** Opening Task inputs block **

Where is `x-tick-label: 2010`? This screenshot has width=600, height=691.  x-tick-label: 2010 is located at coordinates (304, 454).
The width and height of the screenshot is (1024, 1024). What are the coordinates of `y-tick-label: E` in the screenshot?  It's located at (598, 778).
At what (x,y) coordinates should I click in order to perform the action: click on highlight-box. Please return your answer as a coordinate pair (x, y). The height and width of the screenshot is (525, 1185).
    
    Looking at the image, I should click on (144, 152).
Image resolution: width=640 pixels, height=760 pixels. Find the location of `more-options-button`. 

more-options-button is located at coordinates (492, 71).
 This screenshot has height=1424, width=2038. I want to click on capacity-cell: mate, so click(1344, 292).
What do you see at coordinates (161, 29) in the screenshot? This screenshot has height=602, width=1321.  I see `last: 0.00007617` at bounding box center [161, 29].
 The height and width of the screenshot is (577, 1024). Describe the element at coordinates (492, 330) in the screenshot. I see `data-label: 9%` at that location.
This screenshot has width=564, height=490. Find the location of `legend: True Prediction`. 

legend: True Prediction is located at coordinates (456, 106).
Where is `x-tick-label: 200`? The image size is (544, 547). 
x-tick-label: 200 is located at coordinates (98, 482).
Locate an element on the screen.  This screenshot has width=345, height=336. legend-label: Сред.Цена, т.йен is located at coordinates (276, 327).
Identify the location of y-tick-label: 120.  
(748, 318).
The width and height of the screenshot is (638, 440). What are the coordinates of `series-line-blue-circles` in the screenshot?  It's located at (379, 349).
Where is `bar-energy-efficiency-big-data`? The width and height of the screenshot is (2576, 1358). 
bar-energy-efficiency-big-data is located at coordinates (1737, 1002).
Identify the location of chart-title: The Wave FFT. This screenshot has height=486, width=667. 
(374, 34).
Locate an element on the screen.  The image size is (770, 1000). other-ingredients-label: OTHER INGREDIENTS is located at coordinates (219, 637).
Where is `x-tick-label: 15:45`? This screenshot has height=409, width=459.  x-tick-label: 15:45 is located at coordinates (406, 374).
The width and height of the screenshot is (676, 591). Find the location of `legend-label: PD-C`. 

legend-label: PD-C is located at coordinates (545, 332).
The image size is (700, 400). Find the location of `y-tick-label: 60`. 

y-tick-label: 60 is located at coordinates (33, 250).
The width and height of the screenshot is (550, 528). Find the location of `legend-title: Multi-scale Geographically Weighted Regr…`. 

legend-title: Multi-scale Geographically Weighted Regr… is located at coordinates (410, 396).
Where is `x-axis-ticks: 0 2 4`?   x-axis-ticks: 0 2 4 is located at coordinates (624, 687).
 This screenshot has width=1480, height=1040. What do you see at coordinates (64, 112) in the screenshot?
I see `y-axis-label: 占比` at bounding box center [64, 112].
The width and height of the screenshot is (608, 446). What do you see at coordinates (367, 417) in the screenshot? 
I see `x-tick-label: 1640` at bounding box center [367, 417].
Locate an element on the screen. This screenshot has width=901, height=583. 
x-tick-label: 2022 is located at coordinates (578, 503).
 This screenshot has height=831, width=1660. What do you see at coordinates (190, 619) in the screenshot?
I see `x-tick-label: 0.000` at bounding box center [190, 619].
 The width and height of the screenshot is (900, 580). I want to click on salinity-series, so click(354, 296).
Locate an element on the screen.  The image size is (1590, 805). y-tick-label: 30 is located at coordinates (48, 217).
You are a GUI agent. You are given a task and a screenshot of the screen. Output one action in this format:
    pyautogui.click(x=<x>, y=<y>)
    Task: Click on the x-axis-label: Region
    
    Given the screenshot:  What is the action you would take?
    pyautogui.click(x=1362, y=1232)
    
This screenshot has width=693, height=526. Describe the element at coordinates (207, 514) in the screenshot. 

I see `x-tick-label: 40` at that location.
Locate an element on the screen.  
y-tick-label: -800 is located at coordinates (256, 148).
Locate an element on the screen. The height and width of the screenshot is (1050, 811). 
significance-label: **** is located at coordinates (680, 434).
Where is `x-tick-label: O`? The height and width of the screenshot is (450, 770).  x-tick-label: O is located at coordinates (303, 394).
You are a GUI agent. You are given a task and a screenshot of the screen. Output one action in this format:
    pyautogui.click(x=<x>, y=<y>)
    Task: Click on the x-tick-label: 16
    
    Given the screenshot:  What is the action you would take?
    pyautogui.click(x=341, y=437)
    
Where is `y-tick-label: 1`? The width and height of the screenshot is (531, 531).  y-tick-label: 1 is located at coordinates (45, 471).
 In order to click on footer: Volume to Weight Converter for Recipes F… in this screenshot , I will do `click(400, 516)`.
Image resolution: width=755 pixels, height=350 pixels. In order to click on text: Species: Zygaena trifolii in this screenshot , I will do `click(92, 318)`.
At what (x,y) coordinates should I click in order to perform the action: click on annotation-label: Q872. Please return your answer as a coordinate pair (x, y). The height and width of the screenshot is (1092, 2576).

** Closing Task inputs block **

## Task instructions
Reproduce every one of the records above verbatim, changing nothing.

## Answer for this exercise
Where is `x-tick-label: 2010`? This screenshot has width=600, height=691.  x-tick-label: 2010 is located at coordinates (304, 454).
The width and height of the screenshot is (1024, 1024). What are the coordinates of `y-tick-label: E` in the screenshot?  It's located at (598, 778).
At what (x,y) coordinates should I click in order to perform the action: click on highlight-box. Please return your answer as a coordinate pair (x, y). The height and width of the screenshot is (525, 1185).
    
    Looking at the image, I should click on (144, 152).
Image resolution: width=640 pixels, height=760 pixels. Find the location of `more-options-button`. 

more-options-button is located at coordinates (492, 71).
 This screenshot has height=1424, width=2038. I want to click on capacity-cell: mate, so click(1344, 292).
What do you see at coordinates (161, 29) in the screenshot? This screenshot has height=602, width=1321.  I see `last: 0.00007617` at bounding box center [161, 29].
 The height and width of the screenshot is (577, 1024). Describe the element at coordinates (492, 330) in the screenshot. I see `data-label: 9%` at that location.
This screenshot has width=564, height=490. Find the location of `legend: True Prediction`. 

legend: True Prediction is located at coordinates (456, 106).
Where is `x-tick-label: 200`? The image size is (544, 547). 
x-tick-label: 200 is located at coordinates (98, 482).
Locate an element on the screen.  This screenshot has width=345, height=336. legend-label: Сред.Цена, т.йен is located at coordinates (276, 327).
Identify the location of y-tick-label: 120.  
(748, 318).
The width and height of the screenshot is (638, 440). What are the coordinates of `series-line-blue-circles` in the screenshot?  It's located at (379, 349).
Where is `bar-energy-efficiency-big-data`? The width and height of the screenshot is (2576, 1358). 
bar-energy-efficiency-big-data is located at coordinates (1737, 1002).
Identify the location of chart-title: The Wave FFT. This screenshot has height=486, width=667. 
(374, 34).
Locate an element on the screen.  The image size is (770, 1000). other-ingredients-label: OTHER INGREDIENTS is located at coordinates (219, 637).
Where is `x-tick-label: 15:45`? This screenshot has height=409, width=459.  x-tick-label: 15:45 is located at coordinates (406, 374).
The width and height of the screenshot is (676, 591). Find the location of `legend-label: PD-C`. 

legend-label: PD-C is located at coordinates (545, 332).
The image size is (700, 400). Find the location of `y-tick-label: 60`. 

y-tick-label: 60 is located at coordinates (33, 250).
The width and height of the screenshot is (550, 528). Find the location of `legend-title: Multi-scale Geographically Weighted Regr…`. 

legend-title: Multi-scale Geographically Weighted Regr… is located at coordinates (410, 396).
Where is `x-axis-ticks: 0 2 4`?   x-axis-ticks: 0 2 4 is located at coordinates (624, 687).
 This screenshot has width=1480, height=1040. What do you see at coordinates (64, 112) in the screenshot?
I see `y-axis-label: 占比` at bounding box center [64, 112].
The width and height of the screenshot is (608, 446). What do you see at coordinates (367, 417) in the screenshot? 
I see `x-tick-label: 1640` at bounding box center [367, 417].
Locate an element on the screen. This screenshot has width=901, height=583. 
x-tick-label: 2022 is located at coordinates (578, 503).
 This screenshot has height=831, width=1660. What do you see at coordinates (190, 619) in the screenshot?
I see `x-tick-label: 0.000` at bounding box center [190, 619].
 The width and height of the screenshot is (900, 580). I want to click on salinity-series, so click(354, 296).
Locate an element on the screen.  The image size is (1590, 805). y-tick-label: 30 is located at coordinates (48, 217).
You are a GUI agent. You are given a task and a screenshot of the screen. Output one action in this format:
    pyautogui.click(x=<x>, y=<y>)
    Task: Click on the x-axis-label: Region
    
    Given the screenshot:  What is the action you would take?
    pyautogui.click(x=1362, y=1232)
    
This screenshot has width=693, height=526. Describe the element at coordinates (207, 514) in the screenshot. 

I see `x-tick-label: 40` at that location.
Locate an element on the screen.  
y-tick-label: -800 is located at coordinates (256, 148).
Locate an element on the screen. The height and width of the screenshot is (1050, 811). 
significance-label: **** is located at coordinates (680, 434).
Where is `x-tick-label: O`? The height and width of the screenshot is (450, 770).  x-tick-label: O is located at coordinates (303, 394).
You are a GUI agent. You are given a task and a screenshot of the screen. Output one action in this format:
    pyautogui.click(x=<x>, y=<y>)
    Task: Click on the x-tick-label: 16
    
    Given the screenshot:  What is the action you would take?
    pyautogui.click(x=341, y=437)
    
Where is `y-tick-label: 1`? The width and height of the screenshot is (531, 531).  y-tick-label: 1 is located at coordinates (45, 471).
 In order to click on footer: Volume to Weight Converter for Recipes F… in this screenshot , I will do `click(400, 516)`.
Image resolution: width=755 pixels, height=350 pixels. In order to click on text: Species: Zygaena trifolii in this screenshot , I will do `click(92, 318)`.
At what (x,y) coordinates should I click in order to perform the action: click on annotation-label: Q872. Please return your answer as a coordinate pair (x, y). The height and width of the screenshot is (1092, 2576).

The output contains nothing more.